Focusing on replicate 2, we observed that the Cas9 system remained active until day 25, albeit working at a slower rate (Fig. 2C,D). In contrast, the BE3 system exhibited a significant increase in the frequency of original barcodes and a decrease in sequence divergence at day 25 (Fig. 2C,D). Consistent with this, after accounting for sample coverage, the number of unique barcodes tended to increase in the Cas9 system up to day 18, whereas in the BE3 system, this increase occurred only until day 4 (Supplemental Fig. S8). We hypothesize that this may result from differences in cellular fitness. Nonetheless, future experiments are needed to better understand this phenomenon.
In conclusion, we demonstrate that both systems are effective for sequential barcoding, with BE3 achieving comparable levels of barcode divergence in experiments conducted over 2 weeks and with Cas9 being more suitable for long-term applications.
Simultaneous detection of genetic barcodes in single cells
We then evaluated whether genetic barcodes could be simultaneously recovered with transcriptomic data using standard scRNA-seq. First, based on our previous observations, we selected gRNA g3 in combination with the canonical form of Cas9. We then established a clonal cell line to minimize potential variability owing to differences in integration sites among individual cells. Using qPCR on genomic DNA, we determined that this cell line likely contains a single integration (Methods) (Supplemental Fig. S9). We grew these cells under serum/LIF conditions, and following Cre induction, we FACS-sorted double-positive cells (for GFP and mCherry) on days 4 and 10 (Fig. 3A). We also included a noninduced group that showed minimal Cas9-GFP expression at day 10 (GFP = 0.1%), confirming low background activity.
Single-cell readout. (A) Schematic representation of the experimental setup. Double-positive cells were collected at days 0, 4, and 10 after Cre induction and processed using the 10x Genomics platform. Barcoded cDNA was used to prepare two different libraries: (1) a targeted amplicon library enriched for the scDynaBar cassette (“cell barcode–recorder library”) and (2) a whole-transcriptome gene expression library. (B) t-SNE plot colored by cluster: noninduced (day 0) and induced (day 4 or day 10; left). Color indicates the mean percentage of the original barcode sequence per cell (right). (C–F) Box plot of results at days 0 (n = 495), 4 (n = 626), and 10 (n = 1117) showing the percentage of the original barcode sequences per cell (C), the mean proportion of barcodes with full PAM sequence per cell (D), mean barcode divergence from the original barcode sequence per cell (E), and mean length of the barcodes per cell (F). For all box plots, the boxes represent the IQR, with the horizontal line inside each box indicating the median. Each dot represents an individual cell, with data points displayed within the 95% confidence interval.

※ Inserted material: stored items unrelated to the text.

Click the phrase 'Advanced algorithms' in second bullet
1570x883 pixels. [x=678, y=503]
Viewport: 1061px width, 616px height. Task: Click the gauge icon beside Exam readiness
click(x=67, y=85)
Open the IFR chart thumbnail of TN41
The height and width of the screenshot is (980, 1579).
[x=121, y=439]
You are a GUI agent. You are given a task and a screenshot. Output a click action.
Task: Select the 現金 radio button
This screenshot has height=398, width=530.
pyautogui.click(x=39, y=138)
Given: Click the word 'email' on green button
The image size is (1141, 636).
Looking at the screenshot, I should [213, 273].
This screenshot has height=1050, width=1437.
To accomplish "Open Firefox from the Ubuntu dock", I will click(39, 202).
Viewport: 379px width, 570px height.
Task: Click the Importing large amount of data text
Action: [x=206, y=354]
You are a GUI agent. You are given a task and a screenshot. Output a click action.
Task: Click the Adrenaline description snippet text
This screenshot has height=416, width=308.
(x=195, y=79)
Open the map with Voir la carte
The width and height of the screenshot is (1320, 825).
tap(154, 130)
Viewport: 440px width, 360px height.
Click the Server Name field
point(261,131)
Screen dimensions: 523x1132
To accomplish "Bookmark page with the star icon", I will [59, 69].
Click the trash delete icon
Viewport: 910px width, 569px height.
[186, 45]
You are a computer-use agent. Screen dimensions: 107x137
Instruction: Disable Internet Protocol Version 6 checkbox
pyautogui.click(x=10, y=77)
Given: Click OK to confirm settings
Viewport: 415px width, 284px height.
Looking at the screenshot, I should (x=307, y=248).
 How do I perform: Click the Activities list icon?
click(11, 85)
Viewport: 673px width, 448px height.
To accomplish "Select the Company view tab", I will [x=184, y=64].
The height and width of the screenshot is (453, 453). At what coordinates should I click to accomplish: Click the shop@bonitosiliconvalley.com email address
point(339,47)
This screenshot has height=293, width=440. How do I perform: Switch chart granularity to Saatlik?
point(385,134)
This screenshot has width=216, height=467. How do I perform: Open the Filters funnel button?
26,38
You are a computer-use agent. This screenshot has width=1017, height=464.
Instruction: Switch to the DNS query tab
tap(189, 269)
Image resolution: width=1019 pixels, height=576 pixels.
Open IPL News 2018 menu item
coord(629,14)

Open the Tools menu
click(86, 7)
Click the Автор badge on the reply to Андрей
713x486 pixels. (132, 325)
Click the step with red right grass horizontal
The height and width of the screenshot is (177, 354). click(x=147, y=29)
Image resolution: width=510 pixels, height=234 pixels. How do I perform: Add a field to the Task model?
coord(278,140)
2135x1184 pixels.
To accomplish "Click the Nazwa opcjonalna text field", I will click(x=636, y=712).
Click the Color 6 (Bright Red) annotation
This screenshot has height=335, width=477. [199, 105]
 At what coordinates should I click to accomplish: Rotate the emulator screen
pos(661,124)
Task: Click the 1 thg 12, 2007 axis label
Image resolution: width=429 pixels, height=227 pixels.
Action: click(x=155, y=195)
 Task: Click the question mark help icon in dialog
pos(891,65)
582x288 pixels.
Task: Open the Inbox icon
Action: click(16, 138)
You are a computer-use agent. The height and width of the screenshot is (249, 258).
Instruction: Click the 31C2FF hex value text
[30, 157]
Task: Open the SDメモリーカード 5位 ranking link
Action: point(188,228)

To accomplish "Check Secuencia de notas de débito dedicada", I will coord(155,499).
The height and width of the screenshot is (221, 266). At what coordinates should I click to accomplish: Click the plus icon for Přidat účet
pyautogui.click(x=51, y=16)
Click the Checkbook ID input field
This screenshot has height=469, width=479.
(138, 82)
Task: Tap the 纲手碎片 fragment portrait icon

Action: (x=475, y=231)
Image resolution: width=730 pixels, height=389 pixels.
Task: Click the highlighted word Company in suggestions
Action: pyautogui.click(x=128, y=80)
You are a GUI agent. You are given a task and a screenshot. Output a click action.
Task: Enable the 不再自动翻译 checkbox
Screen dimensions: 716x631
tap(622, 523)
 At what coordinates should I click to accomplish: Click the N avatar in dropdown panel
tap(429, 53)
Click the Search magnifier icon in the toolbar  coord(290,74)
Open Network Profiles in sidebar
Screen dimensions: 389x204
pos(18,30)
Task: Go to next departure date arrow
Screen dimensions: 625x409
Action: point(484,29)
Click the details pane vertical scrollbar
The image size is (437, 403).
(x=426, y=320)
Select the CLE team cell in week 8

Cells were processed using the 3′ 10x Genomics platform, in which they were encapsulated in droplets with barcoded Poly(dT)-coated beads and subjected to whole-transcriptome amplification following the standard 10x Genomics scRNA-seq 3′ protocol. We then specifically amplified and sequenced the genetic barcodes from the cell-barcoded cDNA (Fig. 3A). Overall, we successfully recovered genetic barcodes from 97% of cells that passed transcriptome quality control, demonstrating the efficiency of our approach for simultaneous transcriptome and barcode detection.
t-Distributed stochastic neighbor embedding (t-SNE) analysis on the transcriptomes revealed three clusters of cells, corresponding to the different time points: noninduced (day 0; n = 495), induced at day 4 (n = 626), and induced at day 10 (n = 1117) (Fig. 3B). These clusters likely reflect batch effects rather than biological differences, as only 64 genes were differentially expressed across all comparisons, with no consistent changes except for the Cas9 gene.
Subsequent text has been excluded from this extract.